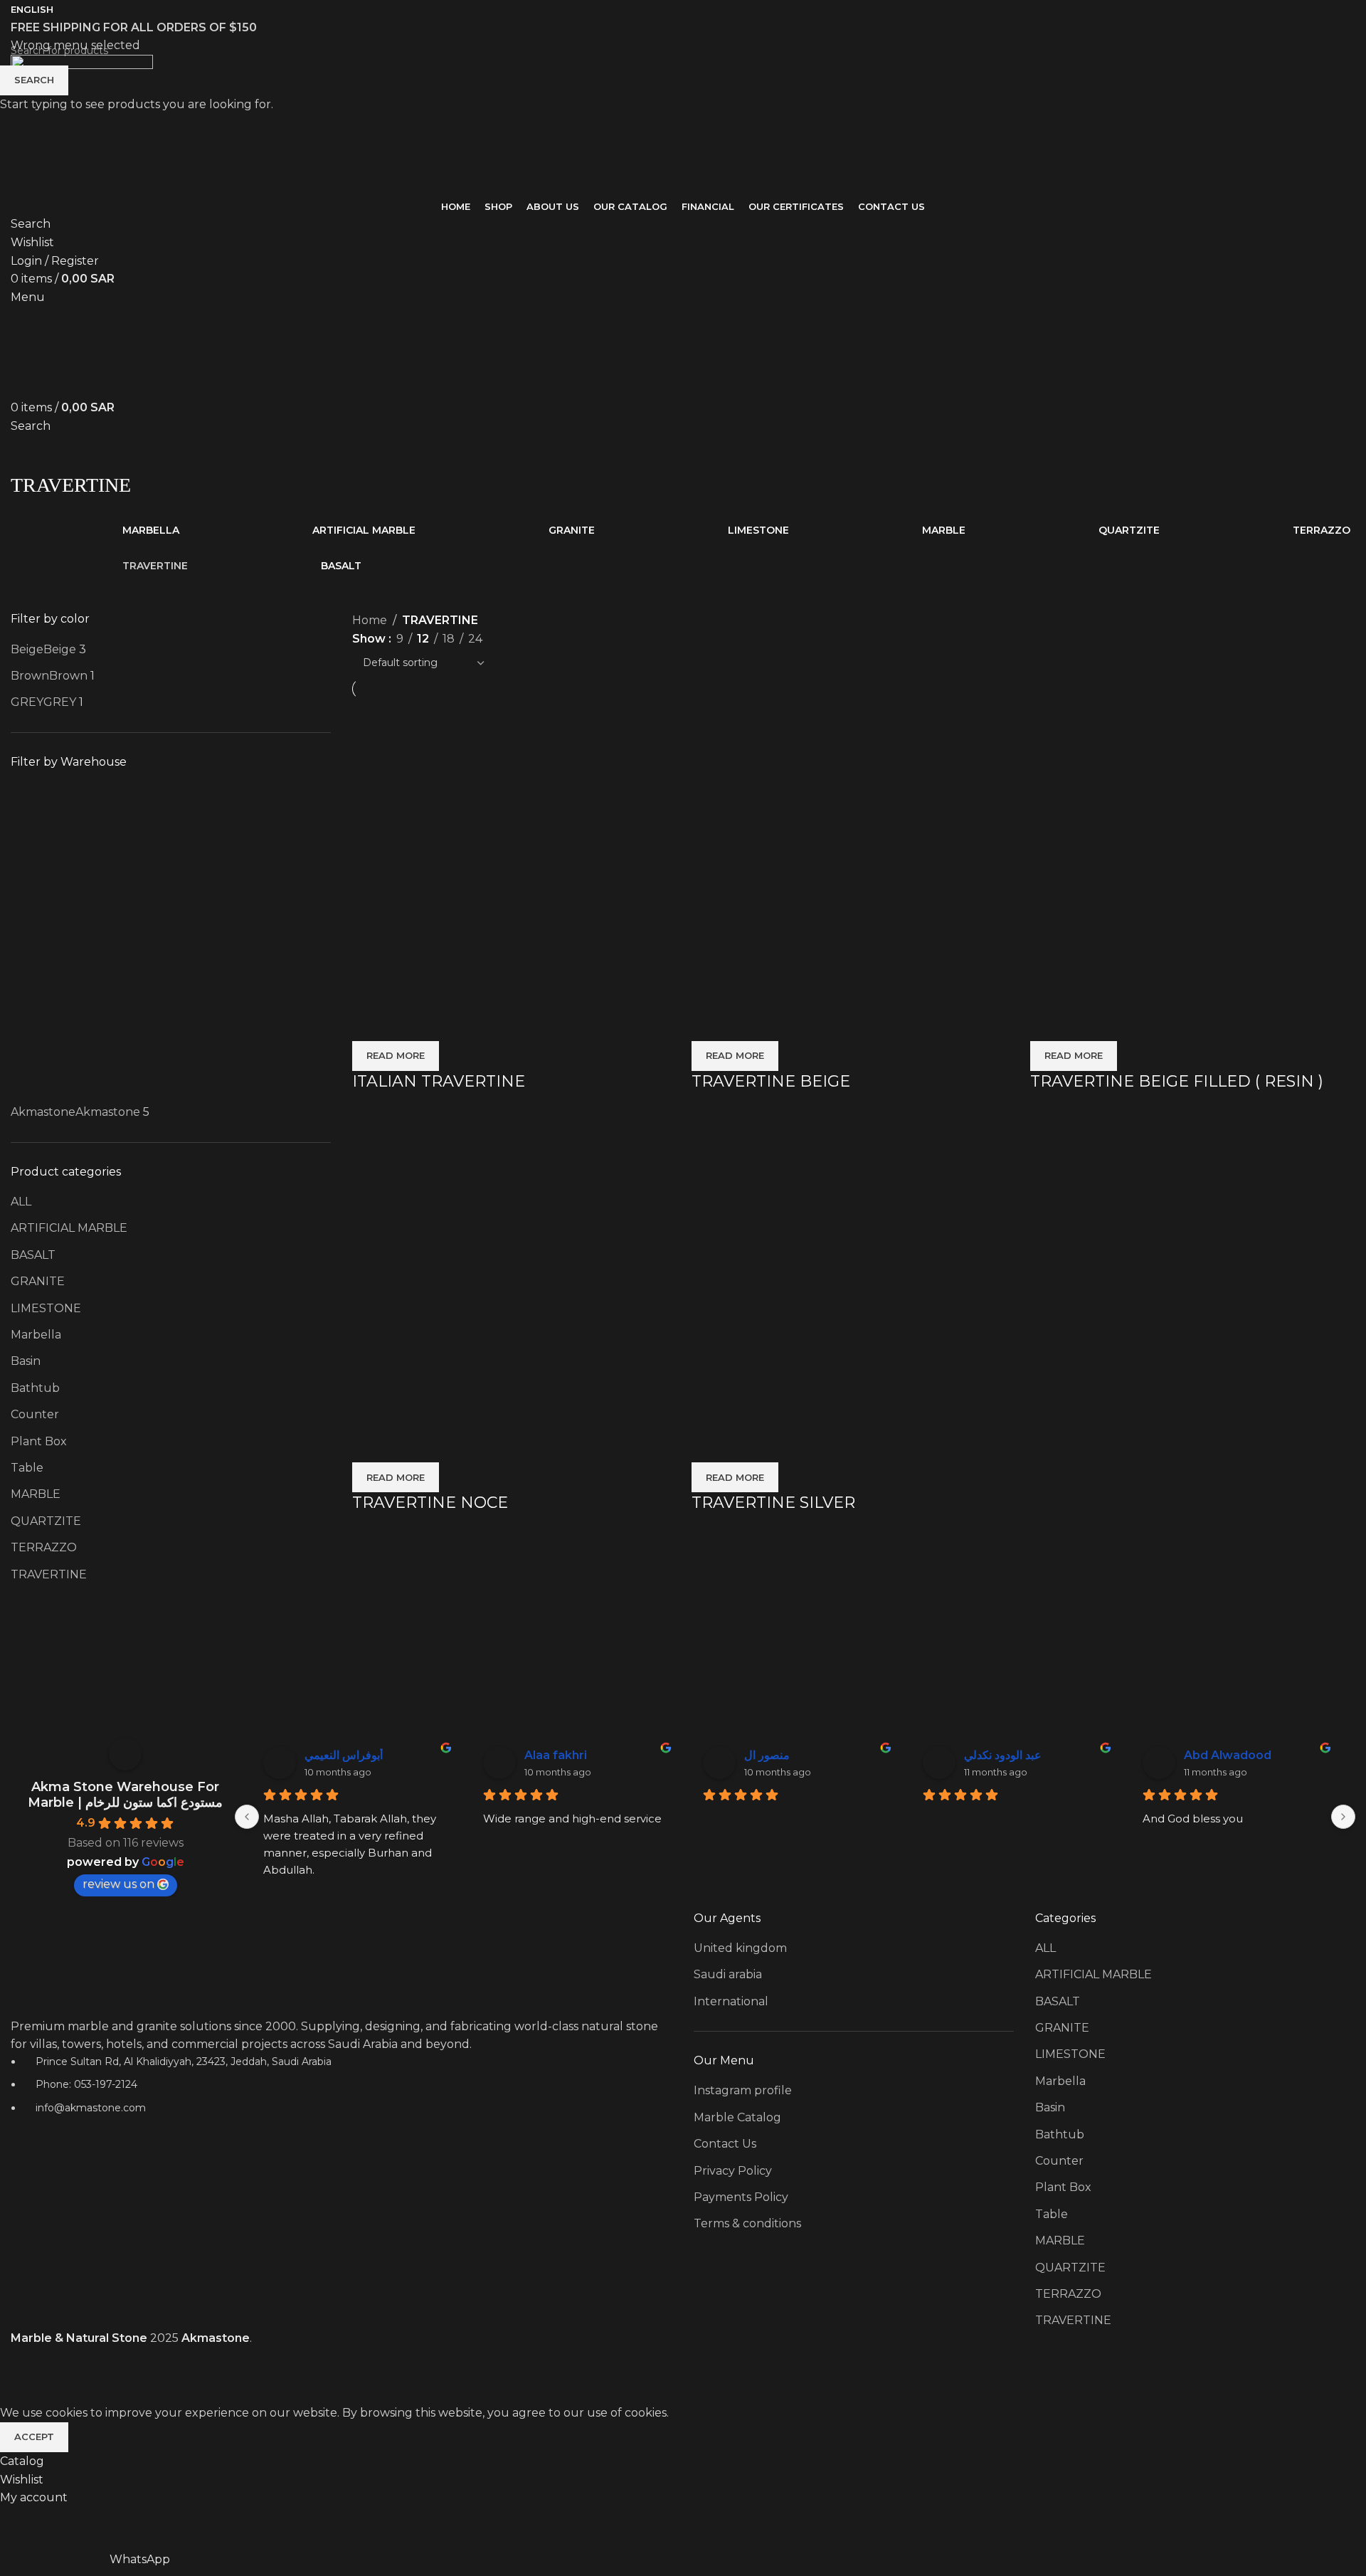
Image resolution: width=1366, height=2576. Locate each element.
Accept (34, 2436)
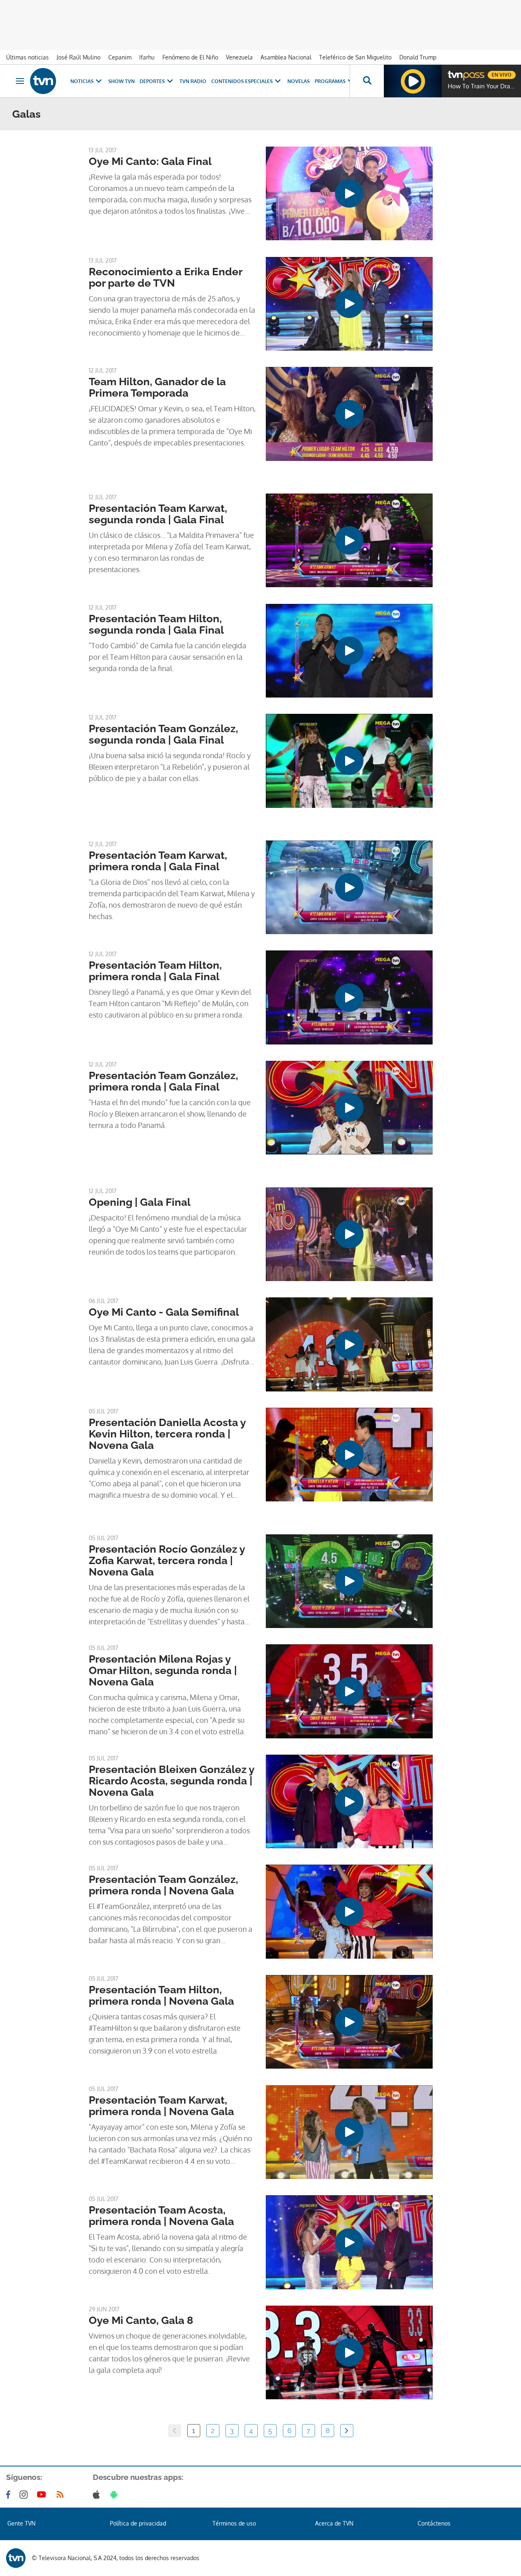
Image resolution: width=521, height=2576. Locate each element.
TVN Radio (193, 81)
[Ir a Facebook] (9, 2494)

## BRIEF
Working through the records, copy each line in which the word "element" appears.

## EXERCISE RESPONSE
Image resolution: width=1366, height=2576. Locate each element.
Image resolution: width=521, height=2576. Locate each element.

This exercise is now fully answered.